Preiskampf

Der deutsche Markt gilt als der nachweislich härteste Markt der Welt mit einem außerordentlich niedrigen Preisniveau. Das liegt nicht zuletzt an der Durchschlagskraft der Discounter. Die Schlacht um Marktanteile ist eine Schlacht um den niedrigsten Preis, und sie wird auf der Einkaufsseite geschlagen, d.h. wer seine Lieferanten am meisten bei den Preisen drückt oder ihnen ihre unfairen Einkaufspraktiken diktiert, steht im knallharten Wettbewerb besser dar. Jeder versucht, den anderen zu unterbieten. Aldi verteidigt mit allen Mitteln seine Preisführerschaft, Lidl attackiert Edeka und dessen Discounter Netto, Rewe versucht, sein Preisimage durch die TV-Spots “Keiner ist billiger” und Preis-Spektakel zu verbessern und will sich so gegenüber Edeka behaupten.

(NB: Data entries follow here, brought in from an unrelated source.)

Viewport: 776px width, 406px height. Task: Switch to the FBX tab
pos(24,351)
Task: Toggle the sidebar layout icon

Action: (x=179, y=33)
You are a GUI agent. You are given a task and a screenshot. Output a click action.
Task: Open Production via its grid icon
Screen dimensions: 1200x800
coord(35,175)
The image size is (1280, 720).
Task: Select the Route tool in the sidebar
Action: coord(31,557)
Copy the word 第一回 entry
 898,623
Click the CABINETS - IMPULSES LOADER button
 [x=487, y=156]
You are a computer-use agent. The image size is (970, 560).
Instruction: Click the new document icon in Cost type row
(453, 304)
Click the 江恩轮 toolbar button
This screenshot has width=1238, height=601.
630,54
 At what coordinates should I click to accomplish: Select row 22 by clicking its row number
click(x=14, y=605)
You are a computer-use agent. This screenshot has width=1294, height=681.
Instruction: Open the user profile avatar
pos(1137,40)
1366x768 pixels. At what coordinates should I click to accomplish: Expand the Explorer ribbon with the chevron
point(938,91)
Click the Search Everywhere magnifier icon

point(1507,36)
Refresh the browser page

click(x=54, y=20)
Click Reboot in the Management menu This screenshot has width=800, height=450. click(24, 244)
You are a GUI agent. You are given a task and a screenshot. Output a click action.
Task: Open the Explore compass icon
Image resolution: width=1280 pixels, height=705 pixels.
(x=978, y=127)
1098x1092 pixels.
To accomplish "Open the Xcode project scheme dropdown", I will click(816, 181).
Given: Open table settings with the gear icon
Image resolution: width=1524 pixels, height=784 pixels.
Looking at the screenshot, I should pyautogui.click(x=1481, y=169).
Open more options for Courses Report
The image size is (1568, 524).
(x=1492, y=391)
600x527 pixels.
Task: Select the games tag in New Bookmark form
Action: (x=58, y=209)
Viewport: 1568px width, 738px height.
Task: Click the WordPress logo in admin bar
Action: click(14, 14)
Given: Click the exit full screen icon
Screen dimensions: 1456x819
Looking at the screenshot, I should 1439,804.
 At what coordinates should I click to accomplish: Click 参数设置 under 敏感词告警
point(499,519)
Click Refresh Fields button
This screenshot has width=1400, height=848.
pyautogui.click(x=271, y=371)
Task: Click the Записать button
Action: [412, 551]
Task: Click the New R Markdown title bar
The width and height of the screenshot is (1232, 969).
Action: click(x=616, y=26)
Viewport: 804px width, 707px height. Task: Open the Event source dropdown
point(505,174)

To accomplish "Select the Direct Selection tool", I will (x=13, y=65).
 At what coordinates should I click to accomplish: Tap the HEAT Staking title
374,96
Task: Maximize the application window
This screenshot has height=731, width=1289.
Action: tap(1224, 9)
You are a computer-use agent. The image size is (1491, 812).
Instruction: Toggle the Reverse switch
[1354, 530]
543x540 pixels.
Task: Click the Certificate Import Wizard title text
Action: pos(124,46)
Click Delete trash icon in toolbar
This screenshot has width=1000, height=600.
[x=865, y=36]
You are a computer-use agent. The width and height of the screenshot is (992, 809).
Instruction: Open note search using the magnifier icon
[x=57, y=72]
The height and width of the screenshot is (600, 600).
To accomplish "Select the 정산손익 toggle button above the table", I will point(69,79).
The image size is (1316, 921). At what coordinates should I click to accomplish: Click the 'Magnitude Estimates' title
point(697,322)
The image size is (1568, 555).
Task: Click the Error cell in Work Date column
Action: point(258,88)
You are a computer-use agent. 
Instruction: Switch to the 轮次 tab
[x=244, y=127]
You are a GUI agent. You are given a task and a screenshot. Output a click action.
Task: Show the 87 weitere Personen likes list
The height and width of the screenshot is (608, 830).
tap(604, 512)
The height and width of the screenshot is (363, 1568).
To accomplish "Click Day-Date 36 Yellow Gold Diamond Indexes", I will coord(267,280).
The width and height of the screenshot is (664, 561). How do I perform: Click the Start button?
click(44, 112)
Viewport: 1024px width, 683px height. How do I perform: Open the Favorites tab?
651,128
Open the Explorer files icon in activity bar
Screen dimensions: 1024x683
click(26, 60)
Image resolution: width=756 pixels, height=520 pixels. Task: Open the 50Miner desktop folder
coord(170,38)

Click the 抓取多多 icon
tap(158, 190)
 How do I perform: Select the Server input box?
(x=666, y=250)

Von wirtschaftlichen Einflüssen bleibt dieser Prozess relativ unbeeindruckt. Fast reflexartig wird auf die Aktionen der Konkurrenz reagiert. Selbst der Verbraucher hat auf diesen Prozess kaum Einfluss – denn wie Studien belegen, wären viele durchaus bereit, etwas mehr für bestimmte Produkte zu bezahlen.

Lebensmittel sind nicht mehr preiswert, sie sind billig. Und Billiges wird auch billig produziert. Möglich sind die Billigpreise nur, weil die Einkaufspreise auf Kosten der Produzenten, Lieferanten und schließlich der Arbeiter/innen gedrückt werden.